Not a drummer joke by the way.....I know several restaurant workers also who are equally intelligent, yet illiterate. THose of us who are, you knoe, SUPER-LITERATE and can’t stop, say, READING BLOGS, tend to characterize the illiterate as unintelligent, which isn’t always the case.

Nineteen pages of the same feeble joke repeated over and over?

For this you desecrate a truly beautiful and inspiring children’s book, based on the story of two very real and very brave and hardworking young girls.

Yes, I’d say you have indeed done a fine job of adapting your source text.

Oh, I get it! Still has an awful lot of big words, though.  Big words are scary.

(Funny stuff, really.  My favorite part was the social-realism pose, though the Kandinsky mural was pretty great, too.  Thanks for the pre-dawn giggle.)

Acting quickly, he formed a committee to
investigate the issue.

For some reason this is the line that *slays* me with Teh Funny.
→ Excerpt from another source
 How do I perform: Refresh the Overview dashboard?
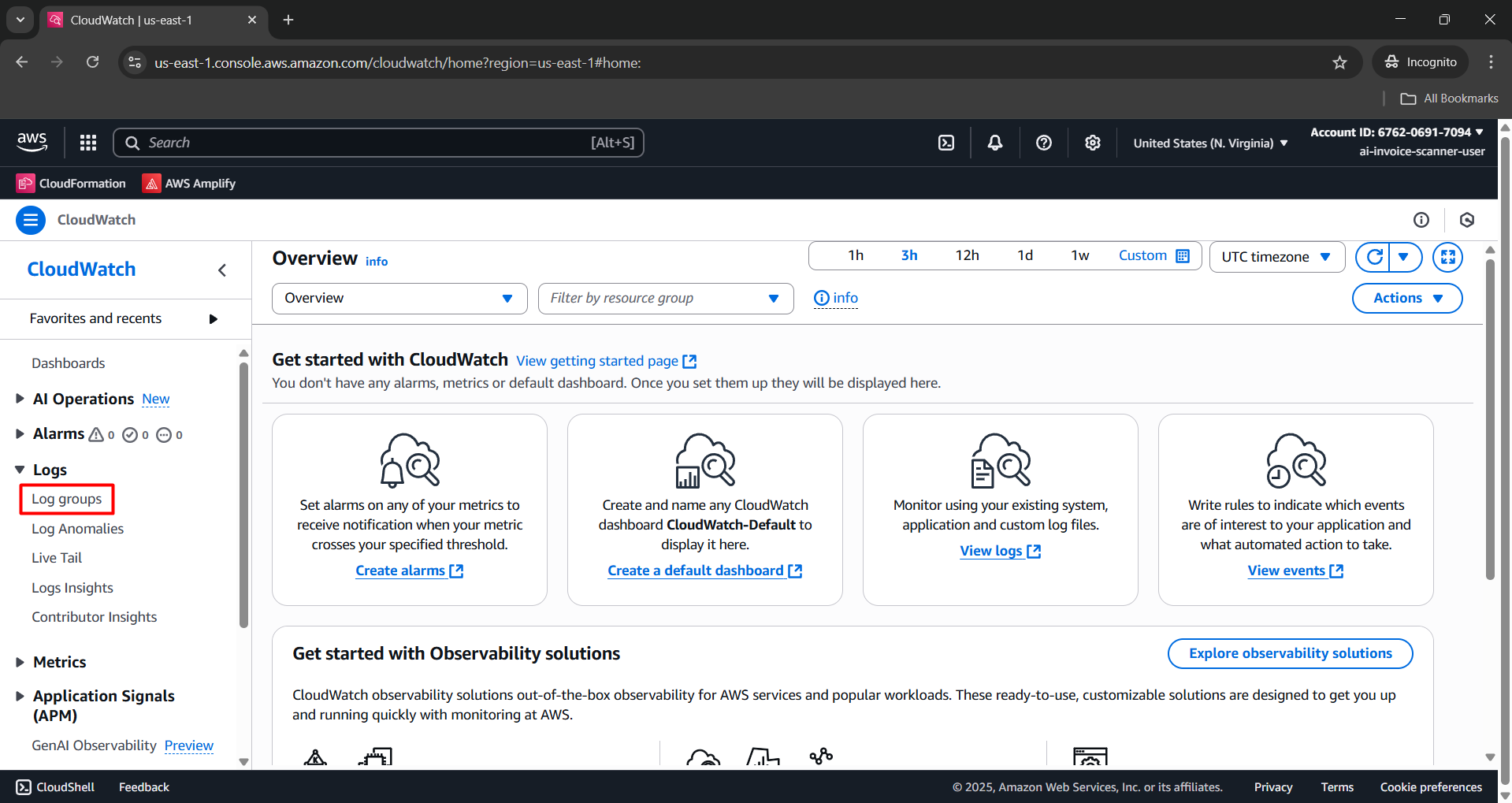(1373, 257)
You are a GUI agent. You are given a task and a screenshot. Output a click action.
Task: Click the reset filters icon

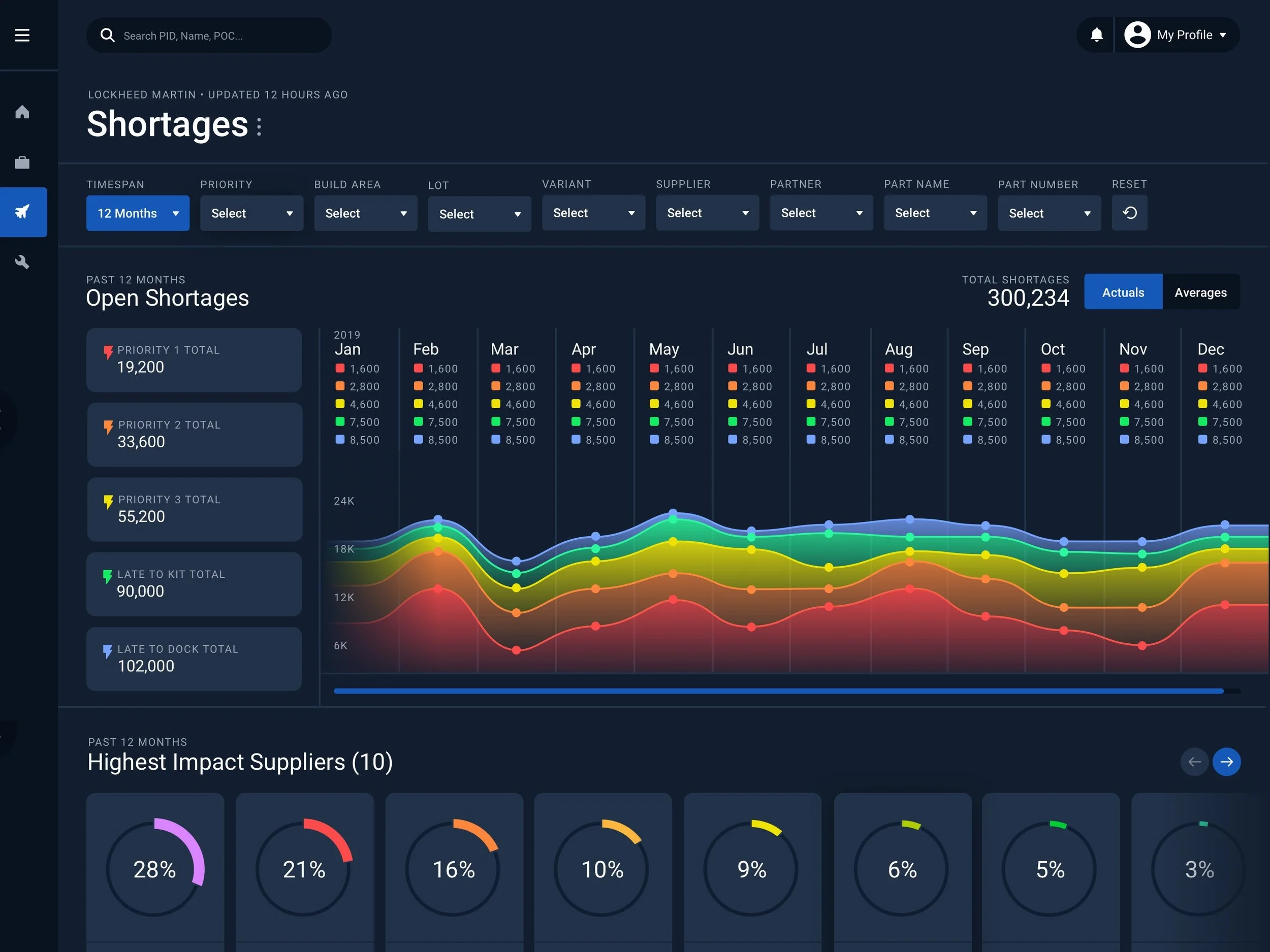(1129, 213)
Je suis trés fier!  Et trés flatté aussi.  Ce roman “graphique” est fort, fort amusant.  And even though I too deplore the fact that a beautiful and inspiring children’s book had to die so that Chris Clarke’s wicked, polyphonic humor might live, I object to John Burt’s counterrevolutionary suggestion, by implication, that the teaching assistants of the People’s Revolutionary State University are not very real and very brave and hardworking.  This petty-bourgeois commodity fetishization of the “original text” is precisely what our work seeks to eradicate, especially when, as here, it is mobilized on behalf of the exploiters of mental labor.
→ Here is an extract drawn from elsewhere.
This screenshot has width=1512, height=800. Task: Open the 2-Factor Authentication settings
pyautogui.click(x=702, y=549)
Hilarious--even though I think I missed some of in-jokes.

I’d like to humbly request a special “satire-day” post once a week. Because I just can’t get enough.

Oh, but you’re usually climbing a mountain that day, aren’t you? Drat!

*sniff*. I love you, man. That was beautiful! [breaks down in tears]

:lol:

(I especially love the part where they “struggle through the syllabus”!)

Social realism pose...good grief, that was too funny.

I am pleased to report that the original text, Little Sisters of the Grassland has not died at all, but rather occupies the honored spot on my wife’s bookshelves where she has kept it well since her childhood.

And John, welcome. It’s thrilling to find that there are still a few Mao Thought followers surviving, much like pandas, in the protected confines of US institutions. Have some bamboo.

For this, I tore myself away from a very touching spam email expressing concern about my erectoin?

Typical wooly-headed liberal revisionism. Morans.

Mmmm… Bamboo.

The transitory problem with my htaccess file that might have kept some of you from seeing the document has been fixed, I think. If you’re still having trouble, clear your cache. That is all.

That may have been the funniest thing I’ve seen all week.  I only wish you’d gotten in a slightly sharper jab about grad student unionization.

Aside from the fundamental improbability that an adjunct would have TWO TAs, even for such an important course, there is much to admire here. 

My own favourite moment was:

“And four hours later, when their benefits
under the Graduate Student Union health plan
had been used up, he returned to take them
back to work.”

All I get is a blank screen.  If I try to download the PDF file by right-clicKing, I’m told that my evil megacorporate browser cannot open or access the file, and that the requested site is unavailable or does not exist.  I cleared my temporary internet files.  What’s up?  Thanks, Fred

Fred, I had the same problem with Firefox, but it opened OK in IE. Sometimes, my crow’s not so soft.

Strange.  Why would you give a “place of honor” to a book which can only be appreciated and admired by a follower of Mao Zedong Thought, so that I must obviously be one?  There seems to be a deep internal contradiction here.

Of course, I understand that courage and self-sacrifice, and worse yet, courage and self-sacrifice to the benefit of a co-operative organization, is contemptible in this enlightened modern world of ours, but surely some token respect should be shown to the quaint values of obsolete cultures.

And those two girls are real (unlike that little Dutch boy) and probably both still alive (unlike Molly Pitcher).

John, you’re conflating “respect” with “humorlessness.”

Ironically, in so conflating the two orthogonal concepts, you’re being hilarious.